Start of Dataset records
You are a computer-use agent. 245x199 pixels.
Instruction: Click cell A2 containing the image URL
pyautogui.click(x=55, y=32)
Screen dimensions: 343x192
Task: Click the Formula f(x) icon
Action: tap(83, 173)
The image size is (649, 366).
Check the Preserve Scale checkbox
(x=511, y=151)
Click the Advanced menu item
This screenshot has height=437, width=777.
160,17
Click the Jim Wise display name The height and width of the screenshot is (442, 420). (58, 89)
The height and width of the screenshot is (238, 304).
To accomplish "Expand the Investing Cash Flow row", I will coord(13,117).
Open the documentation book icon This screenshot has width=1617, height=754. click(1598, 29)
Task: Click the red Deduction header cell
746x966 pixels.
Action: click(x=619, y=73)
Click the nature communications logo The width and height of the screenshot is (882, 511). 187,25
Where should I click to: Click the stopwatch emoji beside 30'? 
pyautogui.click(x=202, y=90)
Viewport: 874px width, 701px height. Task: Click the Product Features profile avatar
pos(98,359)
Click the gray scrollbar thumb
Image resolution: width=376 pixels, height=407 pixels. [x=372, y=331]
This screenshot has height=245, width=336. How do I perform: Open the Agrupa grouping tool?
End of Dataset records
The entire listing is to be reproduced without alteration.

Response for this exercise
You are a computer-use agent. 245x199 pixels.
Instruction: Click cell A2 containing the image URL
pyautogui.click(x=55, y=32)
Screen dimensions: 343x192
Task: Click the Formula f(x) icon
Action: tap(83, 173)
The image size is (649, 366).
Check the Preserve Scale checkbox
(x=511, y=151)
Click the Advanced menu item
This screenshot has height=437, width=777.
160,17
Click the Jim Wise display name The height and width of the screenshot is (442, 420). (58, 89)
The height and width of the screenshot is (238, 304).
To accomplish "Expand the Investing Cash Flow row", I will coord(13,117).
Open the documentation book icon This screenshot has width=1617, height=754. click(1598, 29)
Task: Click the red Deduction header cell
746x966 pixels.
Action: click(x=619, y=73)
Click the nature communications logo The width and height of the screenshot is (882, 511). 187,25
Where should I click to: Click the stopwatch emoji beside 30'? 
pyautogui.click(x=202, y=90)
Viewport: 874px width, 701px height. Task: Click the Product Features profile avatar
pos(98,359)
Click the gray scrollbar thumb
Image resolution: width=376 pixels, height=407 pixels. [x=372, y=331]
This screenshot has height=245, width=336. How do I perform: Open the Agrupa grouping tool?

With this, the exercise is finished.